• WORK INSTRUCTIONS: Please take the records that follow and repeat exactly the lines starting with the line with "ACTUALITAT (674, 57)" and going on through the line with "[300x250_iquiosc] (1038, 2034)".

/---

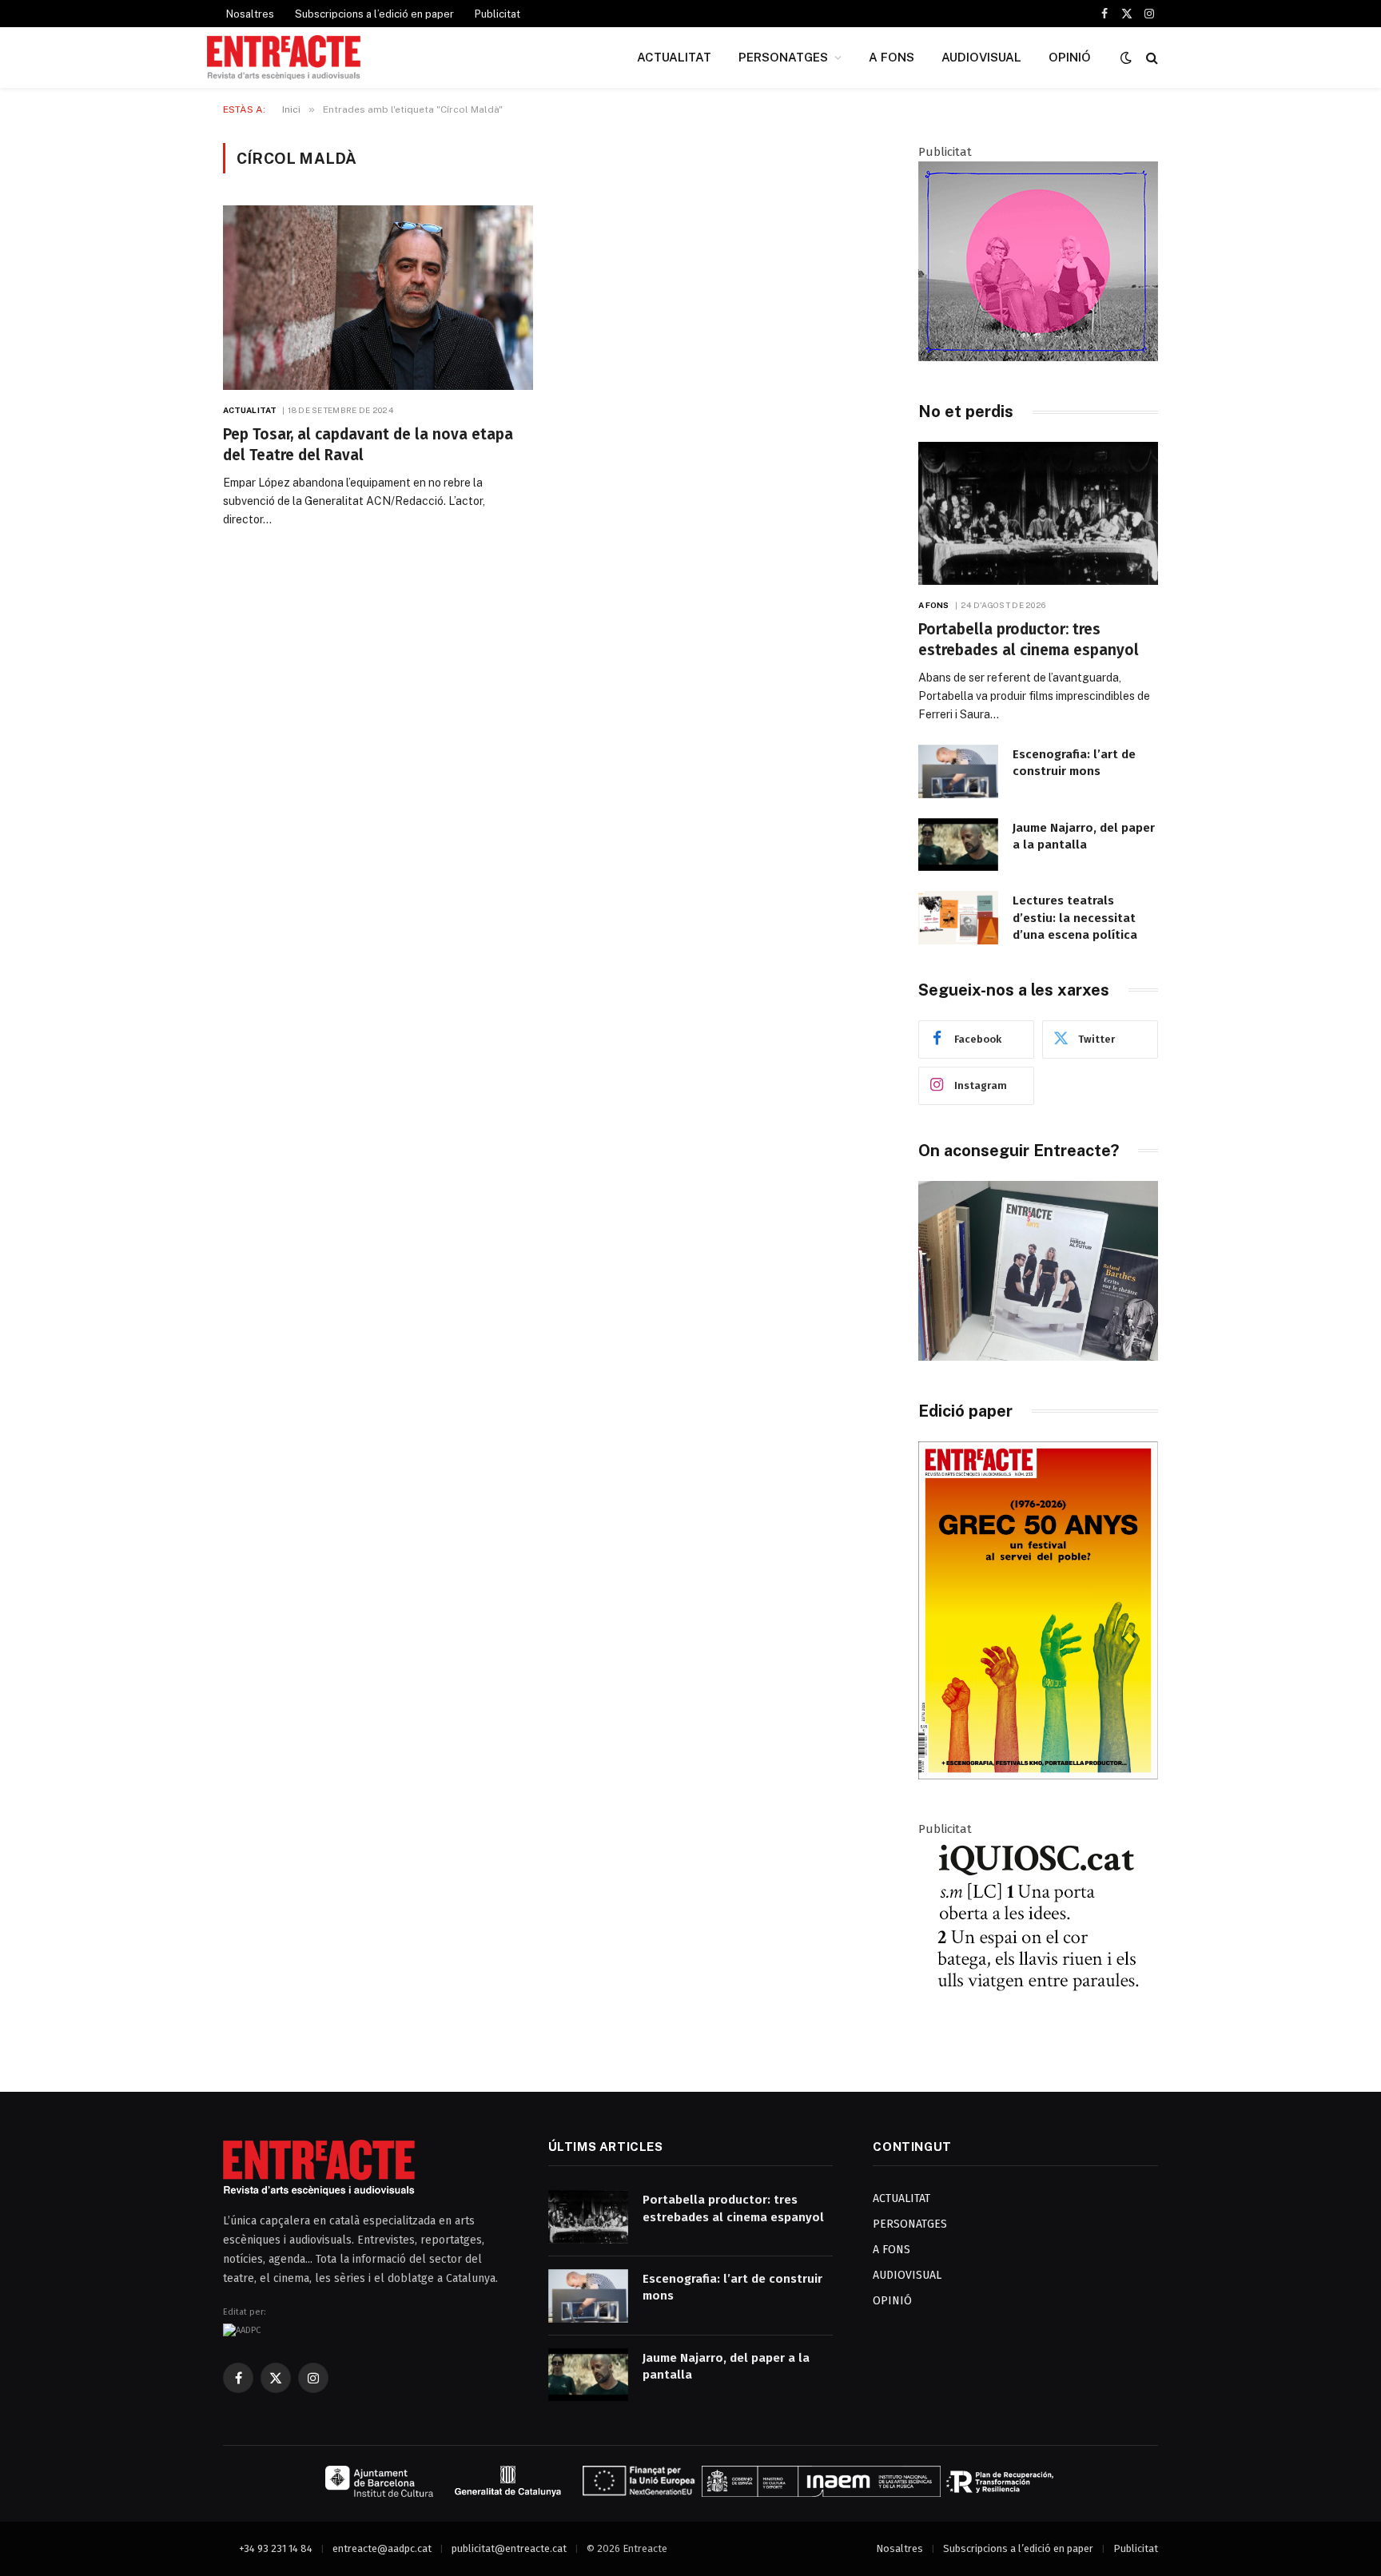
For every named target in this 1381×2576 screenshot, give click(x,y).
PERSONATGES (783, 57)
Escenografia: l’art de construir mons (1074, 762)
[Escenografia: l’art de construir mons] (958, 771)
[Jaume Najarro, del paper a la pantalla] (958, 845)
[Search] (1150, 58)
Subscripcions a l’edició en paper (374, 14)
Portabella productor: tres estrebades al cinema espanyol (1028, 639)
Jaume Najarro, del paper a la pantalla (1084, 836)
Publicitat (497, 14)
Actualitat (250, 410)
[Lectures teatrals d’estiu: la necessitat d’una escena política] (958, 917)
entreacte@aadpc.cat (382, 2548)
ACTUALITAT (674, 57)
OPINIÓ (1070, 57)
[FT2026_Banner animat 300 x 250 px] (1038, 357)
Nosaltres (250, 14)
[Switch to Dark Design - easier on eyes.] (1126, 58)
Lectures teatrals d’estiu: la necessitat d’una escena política (1075, 917)
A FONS (891, 57)
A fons (933, 605)
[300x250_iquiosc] (1038, 2034)
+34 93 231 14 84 (275, 2548)
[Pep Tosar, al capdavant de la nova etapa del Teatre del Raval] (378, 297)
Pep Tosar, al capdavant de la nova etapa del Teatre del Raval (368, 444)
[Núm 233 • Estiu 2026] (1038, 1776)
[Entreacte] (283, 57)
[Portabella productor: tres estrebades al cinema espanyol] (1038, 513)
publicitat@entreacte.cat (509, 2548)
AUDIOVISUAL (981, 57)
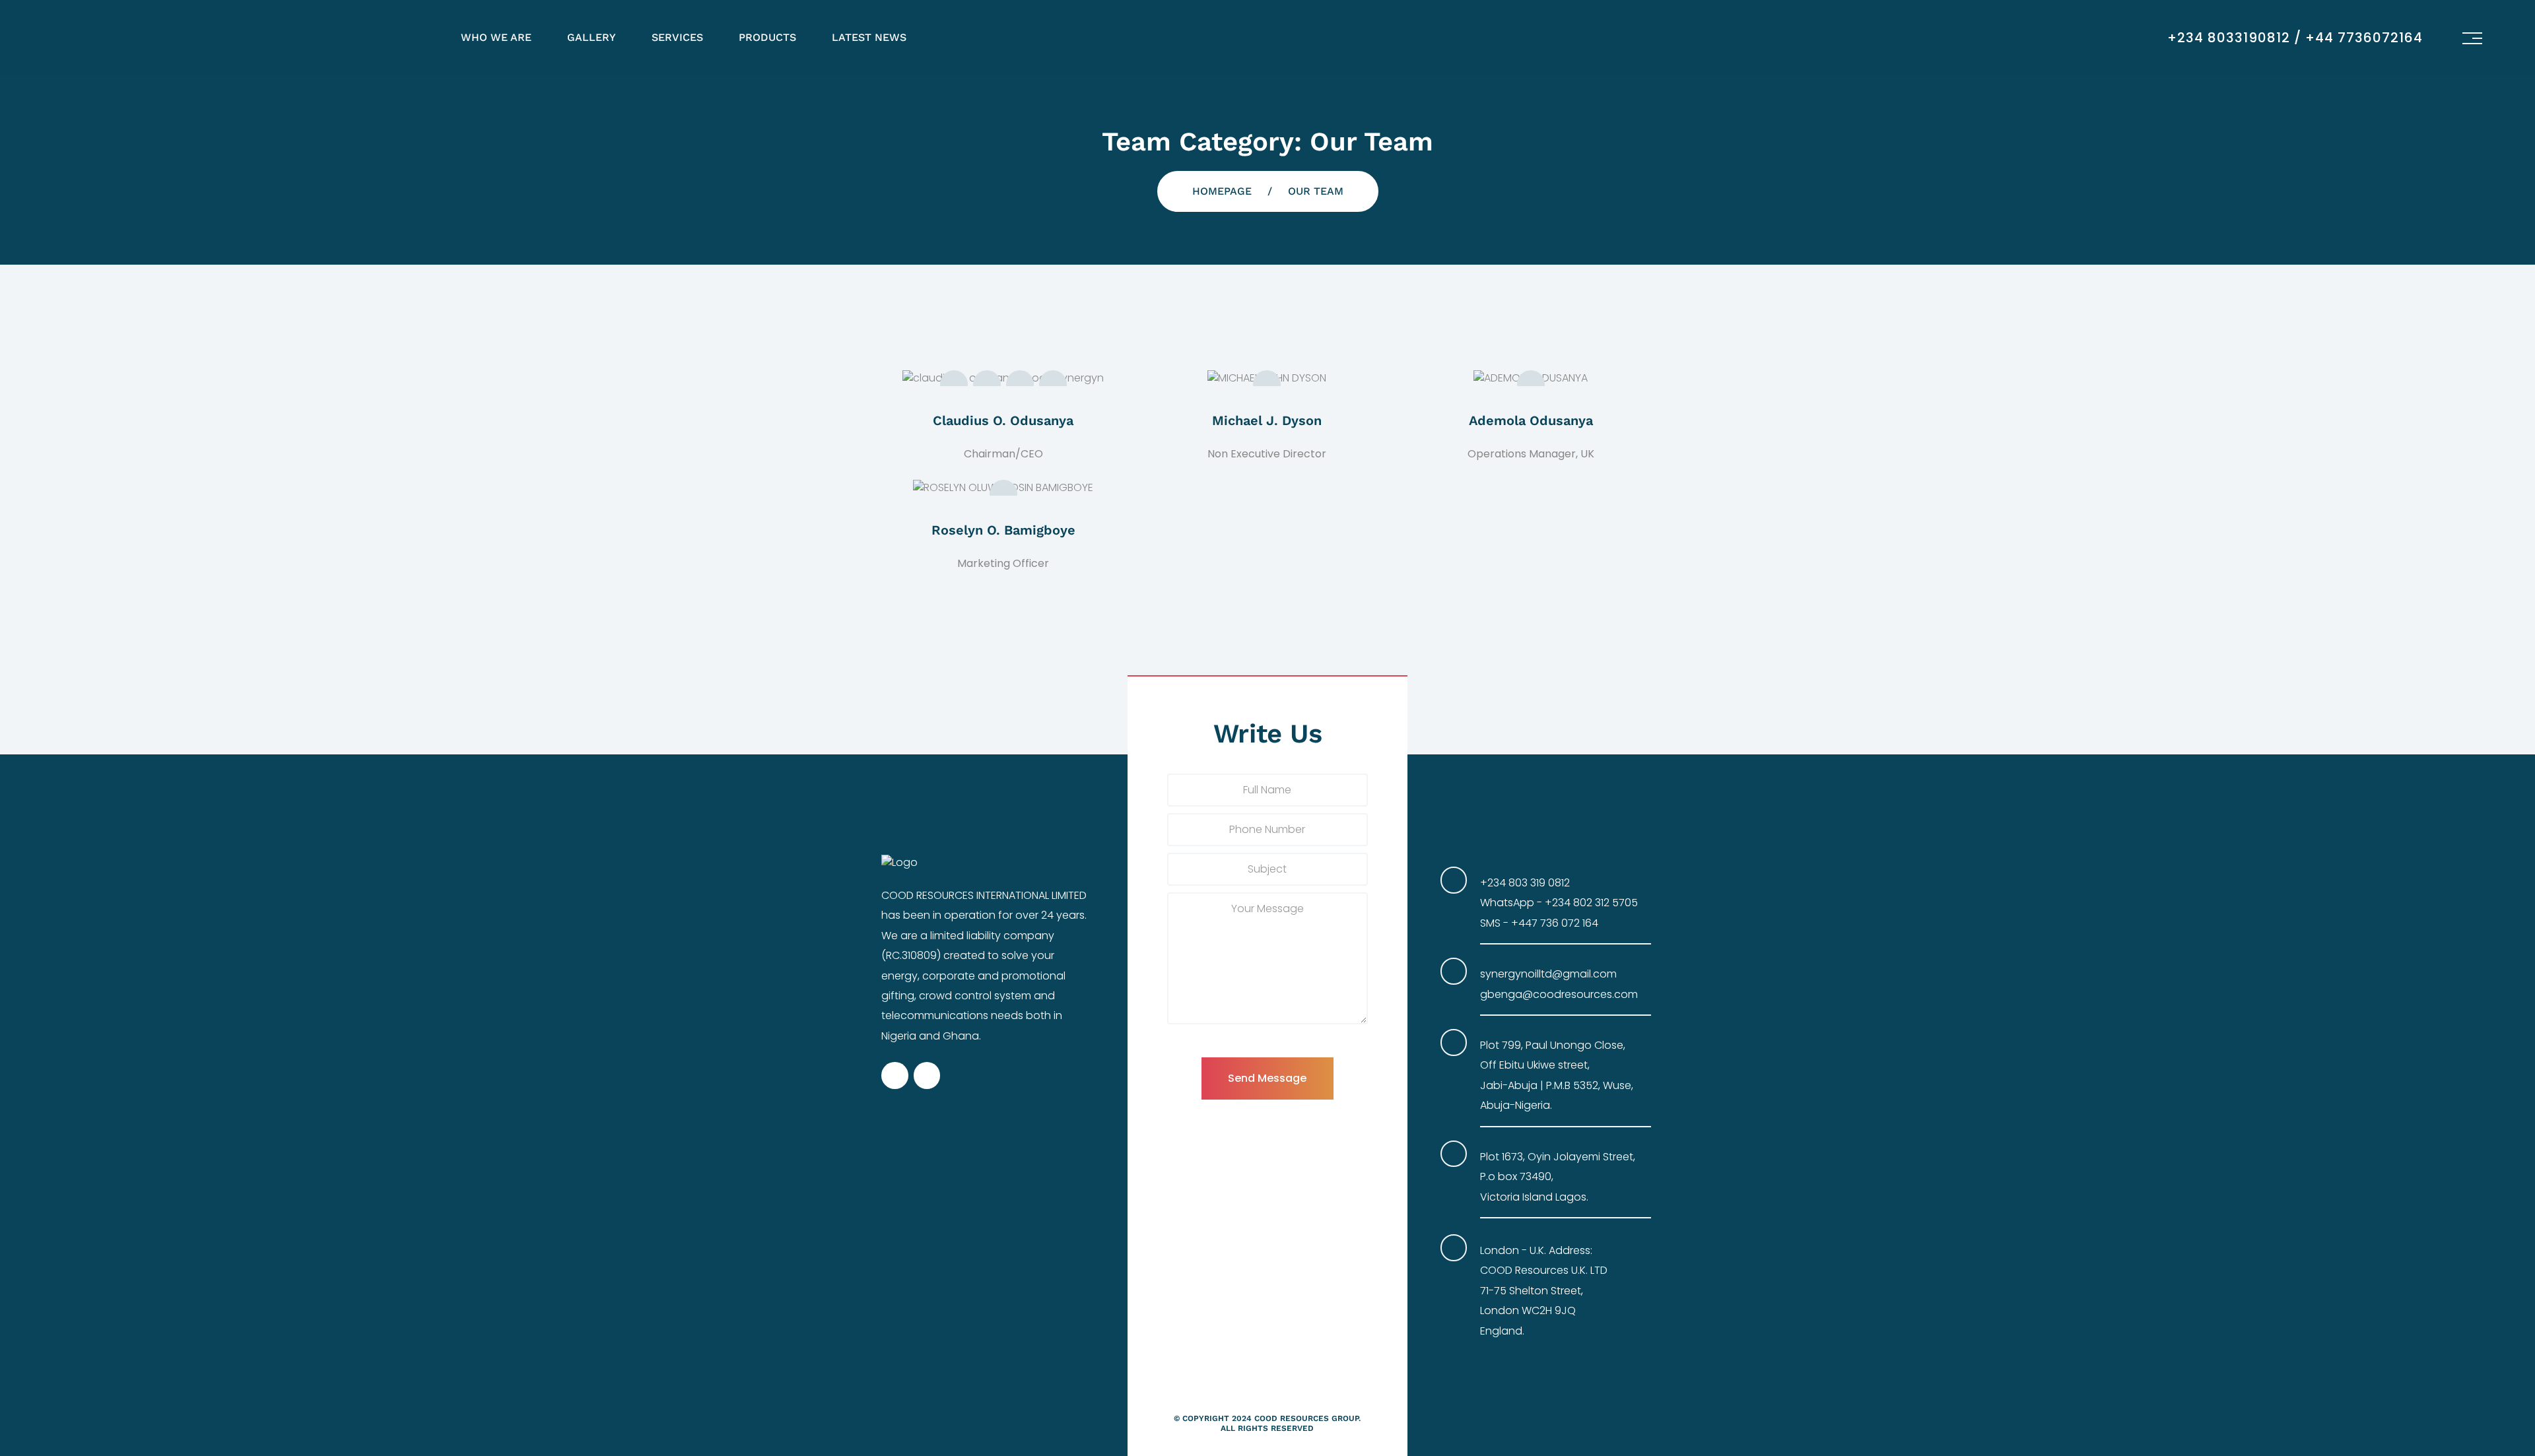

\---

• ANSWER SECTION:
ACTUALITAT (674, 57)
OPINIÓ (1070, 57)
[FT2026_Banner animat 300 x 250 px] (1038, 357)
Nosaltres (250, 14)
[Switch to Dark Design - easier on eyes.] (1126, 58)
Lectures teatrals d’estiu: la necessitat d’una escena política (1075, 917)
A FONS (891, 57)
A fons (933, 605)
[300x250_iquiosc] (1038, 2034)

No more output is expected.